This toolkit is the operational companion to the Help Net Security column "Weaponized Weights: The Impending Supply Chain Crisis in GGUF and Safetensors" by Sunil Gentyala.
model-provenance-guard/
├── .github/
│ └── workflows/
│ └── model_scan.yml # Full CI/CD provenance gate workflow
├── scripts/
│ └── verify_weights.py # Safetensors header inspector and anomaly detector
├── registry/
│ └── trusted_models.json # Internal trusted model hash registry (template)
├── docs/
│ └── threat-model.md # Format-level threat model for GGUF, ST, PT
├── requirements.txt # Python dependencies
├── .gitignore
└── README.md
| Control | Formats | Tool |
|---|---|---|
| SHA-256 hash verification | All | Python hashlib + trusted_models.json |
| Cosign signature verification | All | sigstore/cosign-installer |
| Pickle opcode scanning | .pt / .pth | picklescan |
| Safetensors header inspection | .safetensors | verify_weights.py |
| GGUF magic byte validation | .gguf | verify_weights.py |
| Artifact quarantine on failure | All | Workflow failure + annotated summary |
- GitHub Actions runner with Python 3.9 or later
cosignavailable in your runner environment (installed by the workflow viasigstore/cosign-installer)- A
trusted_models.jsonregistry populated with approved model hashes (see template inregistry/)
Edit registry/trusted_models.json to include the SHA-256 hash of every model artifact your organization has reviewed and approved:
{
"models": [
{
"name": "mistral-7b-instruct-v0.3",
"filename": "model.safetensors",
"sha256": "a1b2c3d4e5f6...",
"source_url": "https://huggingface.co/mistralai/Mistral-7B-Instruct-v0.3",
"reviewed_by": "engineer@yourorg.com",
"reviewed_at": "2025-04-15T10:00:00Z",
"cosign_bundle": "model.safetensors.bundle"
}
]
}The hash value must be computed by a human reviewer from the artifact at time of initial review, not sourced from the model card on Hugging Face. The registry itself should be protected by branch protection rules requiring at least one reviewer approval on any pull request that modifies it.

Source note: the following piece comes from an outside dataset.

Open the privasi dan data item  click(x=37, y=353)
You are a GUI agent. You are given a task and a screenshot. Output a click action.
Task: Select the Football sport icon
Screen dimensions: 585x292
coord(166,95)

Copy .github/workflows/model_scan.yml into your repository. The workflow triggers on pull requests that modify any path containing model artifacts and also runs on a nightly schedule against your staging model cache.
Set the following repository secrets:
| Secret | Purpose |
|---|---|
COSIGN_PUBLIC_KEY |
PEM-encoded public key for verifying model signatures |
MODEL_REGISTRY_PATH |
Path to your trusted_models.json in the runner environment |
pip install -r requirements.txt
python scripts/verify_weights.py --file /path/to/model.safetensors --registry registry/trusted_models.jsonFor GGUF files:
python scripts/verify_weights.py --file /path/to/model.gguf --registry registry/trusted_models.jsonFor PyTorch checkpoints, the workflow automatically runs picklescan. You can also invoke it directly:
pip install picklescan
picklescan -p /path/to/model.ptSee docs/threat-model.md for the full format-level attack surface analysis covering pickle deserialization in .pt files, GGUF metadata injection, Safetensors header manipulation, and neural backdoor scenarios.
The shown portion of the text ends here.